As a coach, you have a unique role in a young athlete’s life. With this role, you can be a driving force in developing new leaders who will impact sport and communities. But leadership is more than simply choosing a captain of the team.
“Coaches are uniquely suited to help students take on leadership roles,” explains Daniel Gould, co-author of Youth Sport Leadership Development: Leveraging the Sports Captaincy Experience. “In education, the amount of time a coach spends with a kid is likely more than any other teacher in the school.”
Here are strategies coaches can use to help develop leaders and leadership.
Everyone is a leader
While it’s tempting to let a popularity contest determine the team captain, remember that everyone can learn leadership skills through sport and throughout the season.
“In youth leadership, people debate if we should teach all kids how to lead, or if we only teach the kids who are more likely to lead, who naturally seem to rise to the challenge,” says Gould. While one or two students often end up rising to the top—you only have one student president, one captain of the team—and it’s fine to focus on those students, make sure everyone gains insight into leadership.
Teach student-athletes how to follow
The art of being a good follower can be harder to learn, but it’s as necessary as being a good leader. “Students also need to learn to follow, to take constructive criticism,” says Gould.
“In life, everyone will likely end up acting as both a leader and a follower at some point, so it’s important to teach both.”
Give real responsibility
“A coach should think about this ahead of time and work out what responsibilities you’re willing to share,” explains Gould. “Have them lead warmups or design the team t-shirts.” Whatever responsibility you assign to the team leaders, make sure that you follow through and allow them to exercise that responsibility, even if it’s not perfect.
“As a coach, I need to commit to giving the students situations where they’ll lead. It may not be as effective as when I lead a situation, but I need to be OK with that,” says Gould. “If it doesn’t come out the way I want it to, I won’t intervene unless there’s physical danger. The situations need to be meaningful enough to make the student feel like he or she is leading.”
Find arenas you’re weak in
“Kids can do amazing things if you bring them along, and they can do stuff that you can’t,” Gould reminds coaches. “As an older coach, I might not be into social media like a 16-year-old and I’m trying to set up a social media policy for our swim team. Asking the kids to lead a group discussion to figure out what the rules should be, that’s a great way to empower them. Think about those areas where they can do things you can’t do.”
Pick a leadership strategy that works for you
“Some teams have one or two captains, or one permanent one plus one who rotates in on a weekly basis, or everyone has one week as a captain,” says Gould. “There isn’t a set formula for success. A coach needs to develop a philosophy based on what will work best for their system.”

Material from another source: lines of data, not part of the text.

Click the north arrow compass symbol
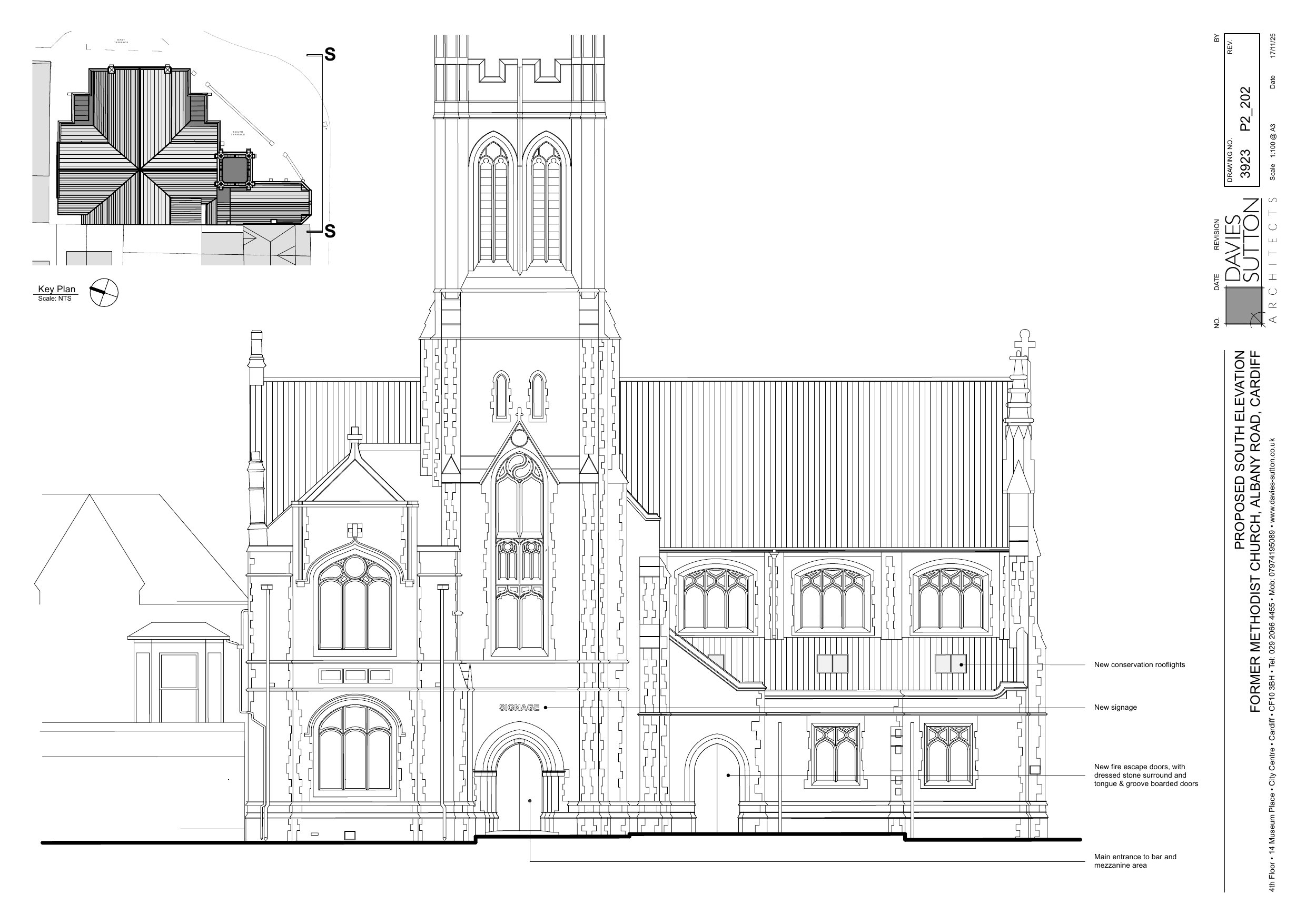 tap(104, 293)
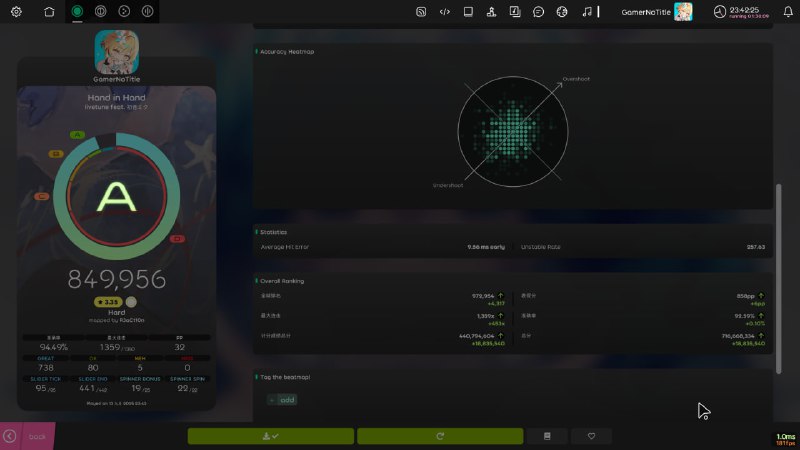Open the rankings overlay

(x=491, y=12)
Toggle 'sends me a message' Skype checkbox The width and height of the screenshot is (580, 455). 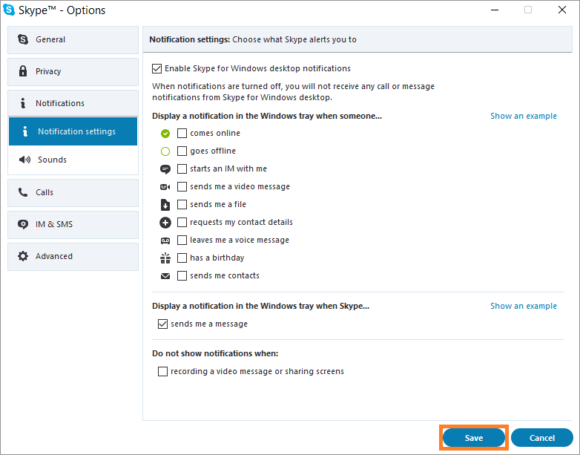163,324
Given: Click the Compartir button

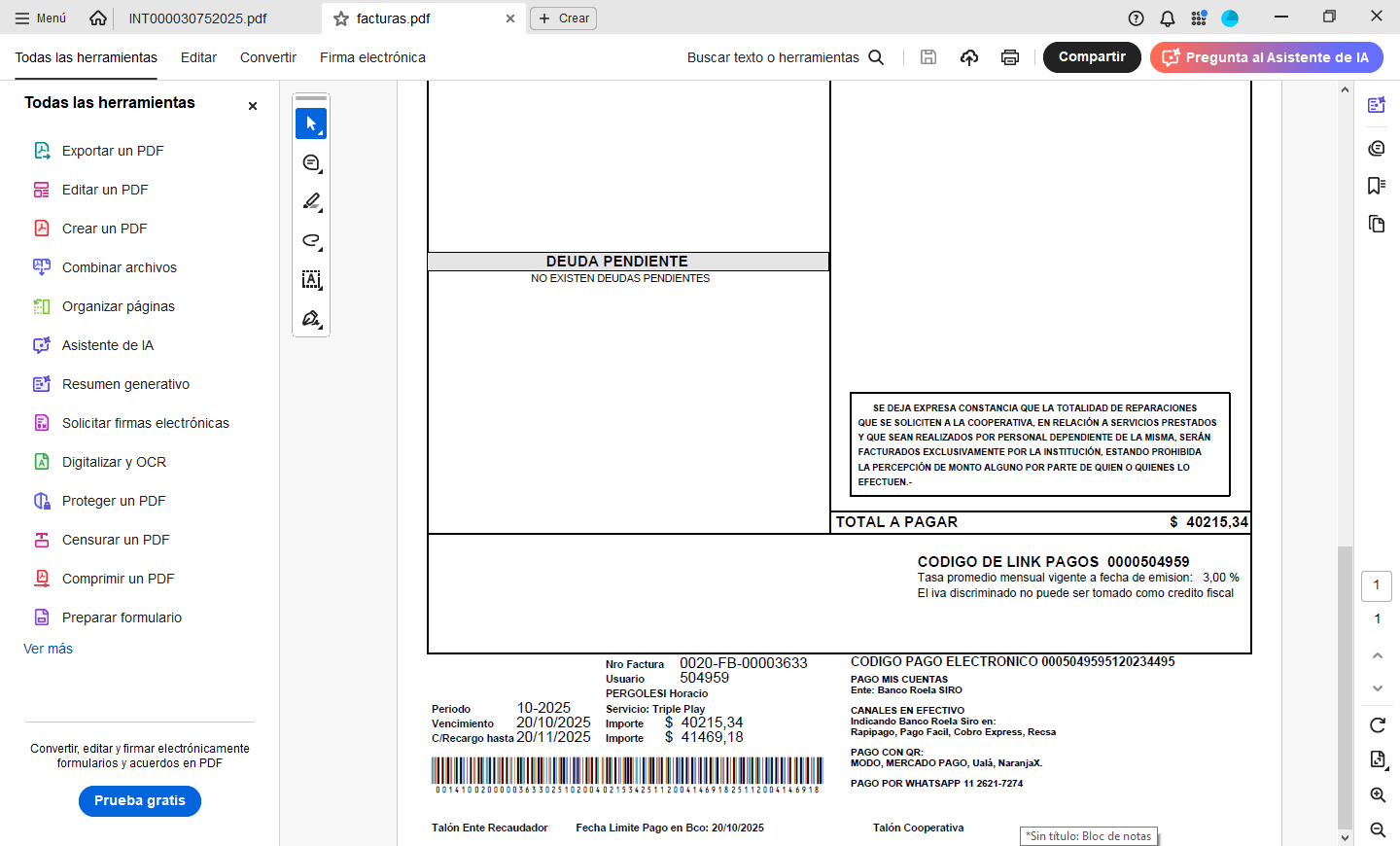Looking at the screenshot, I should (x=1091, y=57).
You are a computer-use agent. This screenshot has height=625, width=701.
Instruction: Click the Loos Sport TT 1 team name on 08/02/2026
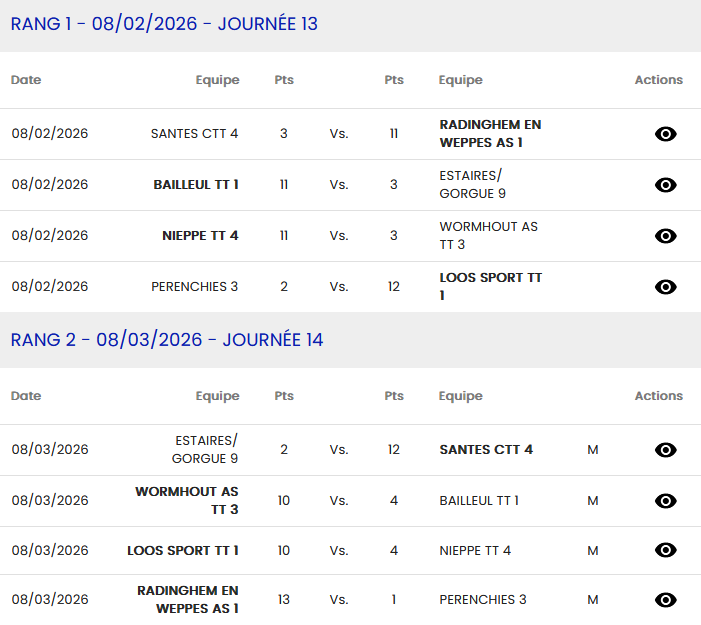coord(490,287)
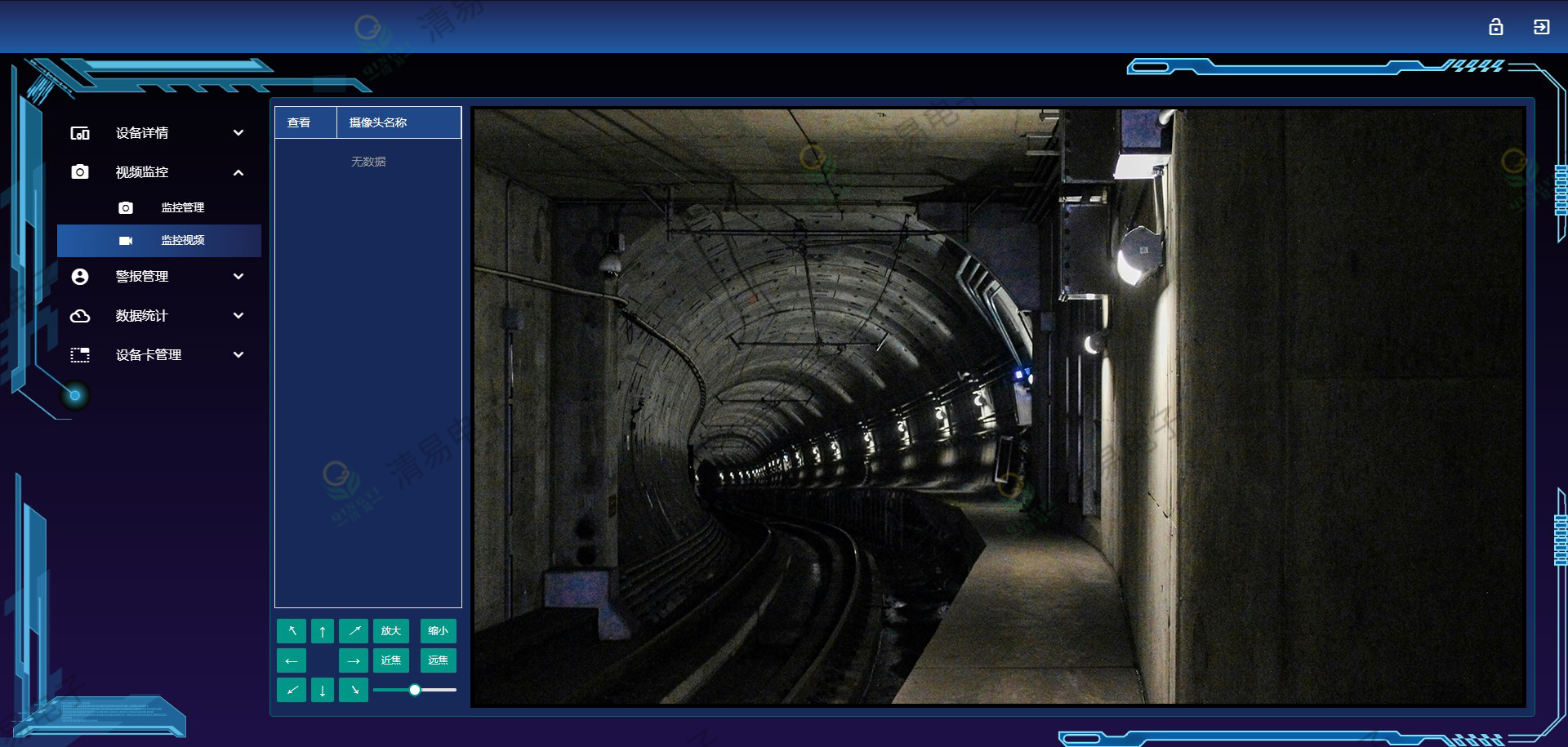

Your team might need one figurehead, but many smaller leadership roles as well. Or you might want to consider letting different athletes take the leadership reins as the season progresses. You need to find a style that works best for your team and your sport.
Don’t Ignore the Shy Kids
“With shy kids, allow them to get comfortable,” says Gould. “Slowly and gradually build a relationship. There will come a point where you can help them get uncomfortable, doing things like speaking to the team or projecting your voice in practice. These athletes can be great leaders if given the opportunity. The more a coach can build trust, the more you can help an athlete push out of the comfort zone.”
Also, don’t be afraid to move the lessons of leadership off the field. Encourage your athletes to take the lead in non-athletic activities, like a fundraising bake sale or car wash, to explore leadership off the court too.